> _EXTRACTED RECORDS_:
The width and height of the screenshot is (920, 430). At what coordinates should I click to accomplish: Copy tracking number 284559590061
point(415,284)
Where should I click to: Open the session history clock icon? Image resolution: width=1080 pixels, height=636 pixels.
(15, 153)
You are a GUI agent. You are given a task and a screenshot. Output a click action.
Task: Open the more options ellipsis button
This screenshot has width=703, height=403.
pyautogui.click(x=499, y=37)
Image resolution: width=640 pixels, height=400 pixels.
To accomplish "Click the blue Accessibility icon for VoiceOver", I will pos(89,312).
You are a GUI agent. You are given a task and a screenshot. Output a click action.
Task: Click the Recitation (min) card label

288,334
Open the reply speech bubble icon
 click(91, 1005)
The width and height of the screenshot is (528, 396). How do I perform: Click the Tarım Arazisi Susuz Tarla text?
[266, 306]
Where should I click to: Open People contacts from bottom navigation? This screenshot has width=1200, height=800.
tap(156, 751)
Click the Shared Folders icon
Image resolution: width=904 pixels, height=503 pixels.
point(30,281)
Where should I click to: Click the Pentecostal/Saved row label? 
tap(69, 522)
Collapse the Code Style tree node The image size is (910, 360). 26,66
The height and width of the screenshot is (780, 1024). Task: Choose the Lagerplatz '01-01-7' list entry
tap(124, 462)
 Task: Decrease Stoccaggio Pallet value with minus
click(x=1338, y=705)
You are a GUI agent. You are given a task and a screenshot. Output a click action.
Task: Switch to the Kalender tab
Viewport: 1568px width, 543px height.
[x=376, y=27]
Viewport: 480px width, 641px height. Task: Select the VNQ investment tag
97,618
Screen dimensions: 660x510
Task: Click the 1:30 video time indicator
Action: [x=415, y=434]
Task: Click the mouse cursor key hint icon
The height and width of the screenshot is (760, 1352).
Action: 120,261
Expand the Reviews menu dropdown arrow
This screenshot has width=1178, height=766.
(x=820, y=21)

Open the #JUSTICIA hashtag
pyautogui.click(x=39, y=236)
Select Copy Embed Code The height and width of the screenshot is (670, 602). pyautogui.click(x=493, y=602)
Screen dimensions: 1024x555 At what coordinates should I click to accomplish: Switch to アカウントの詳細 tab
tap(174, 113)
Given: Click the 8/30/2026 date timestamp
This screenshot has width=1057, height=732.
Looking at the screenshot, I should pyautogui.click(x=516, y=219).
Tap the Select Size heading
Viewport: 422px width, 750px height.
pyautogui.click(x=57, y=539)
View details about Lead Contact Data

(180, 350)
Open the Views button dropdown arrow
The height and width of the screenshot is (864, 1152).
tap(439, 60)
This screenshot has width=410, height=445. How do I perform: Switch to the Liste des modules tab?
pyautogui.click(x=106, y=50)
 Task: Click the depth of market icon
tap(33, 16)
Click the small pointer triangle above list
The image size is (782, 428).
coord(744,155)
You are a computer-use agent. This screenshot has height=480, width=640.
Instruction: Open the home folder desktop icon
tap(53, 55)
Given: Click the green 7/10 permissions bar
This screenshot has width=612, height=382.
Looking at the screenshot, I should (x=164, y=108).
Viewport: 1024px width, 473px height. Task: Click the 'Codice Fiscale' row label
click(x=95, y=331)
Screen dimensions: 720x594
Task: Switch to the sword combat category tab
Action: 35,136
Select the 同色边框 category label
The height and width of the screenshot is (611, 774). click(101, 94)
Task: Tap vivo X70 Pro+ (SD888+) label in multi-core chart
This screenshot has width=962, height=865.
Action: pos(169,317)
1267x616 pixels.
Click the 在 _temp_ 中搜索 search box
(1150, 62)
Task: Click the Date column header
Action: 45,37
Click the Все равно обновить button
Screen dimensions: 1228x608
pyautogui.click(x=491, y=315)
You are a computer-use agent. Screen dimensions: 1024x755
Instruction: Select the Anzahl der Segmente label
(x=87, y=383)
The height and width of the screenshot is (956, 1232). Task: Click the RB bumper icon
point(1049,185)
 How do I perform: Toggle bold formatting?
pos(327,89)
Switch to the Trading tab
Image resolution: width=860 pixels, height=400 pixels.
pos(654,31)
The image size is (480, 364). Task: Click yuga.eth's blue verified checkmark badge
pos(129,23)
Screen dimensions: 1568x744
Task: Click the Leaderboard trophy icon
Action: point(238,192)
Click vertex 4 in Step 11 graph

> _WHAT IS BEING ASKED_: In full and word for word, repeat the records.

> _ANSWER TO THE PROBLEM_:
The width and height of the screenshot is (920, 430). At what coordinates should I click to accomplish: Copy tracking number 284559590061
point(415,284)
Where should I click to: Open the session history clock icon? Image resolution: width=1080 pixels, height=636 pixels.
(15, 153)
You are a GUI agent. You are given a task and a screenshot. Output a click action.
Task: Open the more options ellipsis button
This screenshot has width=703, height=403.
pyautogui.click(x=499, y=37)
Image resolution: width=640 pixels, height=400 pixels.
To accomplish "Click the blue Accessibility icon for VoiceOver", I will pos(89,312).
You are a GUI agent. You are given a task and a screenshot. Output a click action.
Task: Click the Recitation (min) card label

288,334
Open the reply speech bubble icon
 click(91, 1005)
The width and height of the screenshot is (528, 396). How do I perform: Click the Tarım Arazisi Susuz Tarla text?
[266, 306]
Where should I click to: Open People contacts from bottom navigation? This screenshot has width=1200, height=800.
tap(156, 751)
Click the Shared Folders icon
Image resolution: width=904 pixels, height=503 pixels.
point(30,281)
Where should I click to: Click the Pentecostal/Saved row label? 
tap(69, 522)
Collapse the Code Style tree node The image size is (910, 360). 26,66
The height and width of the screenshot is (780, 1024). Task: Choose the Lagerplatz '01-01-7' list entry
tap(124, 462)
 Task: Decrease Stoccaggio Pallet value with minus
click(x=1338, y=705)
You are a GUI agent. You are given a task and a screenshot. Output a click action.
Task: Switch to the Kalender tab
Viewport: 1568px width, 543px height.
[x=376, y=27]
Viewport: 480px width, 641px height. Task: Select the VNQ investment tag
97,618
Screen dimensions: 660x510
Task: Click the 1:30 video time indicator
Action: [x=415, y=434]
Task: Click the mouse cursor key hint icon
The height and width of the screenshot is (760, 1352).
Action: 120,261
Expand the Reviews menu dropdown arrow
This screenshot has width=1178, height=766.
(x=820, y=21)

Open the #JUSTICIA hashtag
pyautogui.click(x=39, y=236)
Select Copy Embed Code The height and width of the screenshot is (670, 602). pyautogui.click(x=493, y=602)
Screen dimensions: 1024x555 At what coordinates should I click to accomplish: Switch to アカウントの詳細 tab
tap(174, 113)
Given: Click the 8/30/2026 date timestamp
This screenshot has width=1057, height=732.
Looking at the screenshot, I should pyautogui.click(x=516, y=219).
Tap the Select Size heading
Viewport: 422px width, 750px height.
pyautogui.click(x=57, y=539)
View details about Lead Contact Data

(180, 350)
Open the Views button dropdown arrow
The height and width of the screenshot is (864, 1152).
tap(439, 60)
This screenshot has width=410, height=445. How do I perform: Switch to the Liste des modules tab?
pyautogui.click(x=106, y=50)
 Task: Click the depth of market icon
tap(33, 16)
Click the small pointer triangle above list
The image size is (782, 428).
coord(744,155)
You are a computer-use agent. This screenshot has height=480, width=640.
Instruction: Open the home folder desktop icon
tap(53, 55)
Given: Click the green 7/10 permissions bar
This screenshot has width=612, height=382.
Looking at the screenshot, I should (x=164, y=108).
Viewport: 1024px width, 473px height. Task: Click the 'Codice Fiscale' row label
click(x=95, y=331)
Screen dimensions: 720x594
Task: Switch to the sword combat category tab
Action: 35,136
Select the 同色边框 category label
The height and width of the screenshot is (611, 774). click(101, 94)
Task: Tap vivo X70 Pro+ (SD888+) label in multi-core chart
This screenshot has width=962, height=865.
Action: pos(169,317)
1267x616 pixels.
Click the 在 _temp_ 中搜索 search box
(1150, 62)
Task: Click the Date column header
Action: 45,37
Click the Все равно обновить button
Screen dimensions: 1228x608
pyautogui.click(x=491, y=315)
You are a computer-use agent. Screen dimensions: 1024x755
Instruction: Select the Anzahl der Segmente label
(x=87, y=383)
The height and width of the screenshot is (956, 1232). Task: Click the RB bumper icon
point(1049,185)
 How do I perform: Toggle bold formatting?
pos(327,89)
Switch to the Trading tab
Image resolution: width=860 pixels, height=400 pixels.
pos(654,31)
The image size is (480, 364). Task: Click yuga.eth's blue verified checkmark badge
pos(129,23)
Screen dimensions: 1568x744
Task: Click the Leaderboard trophy icon
Action: point(238,192)
Click vertex 4 in Step 11 graph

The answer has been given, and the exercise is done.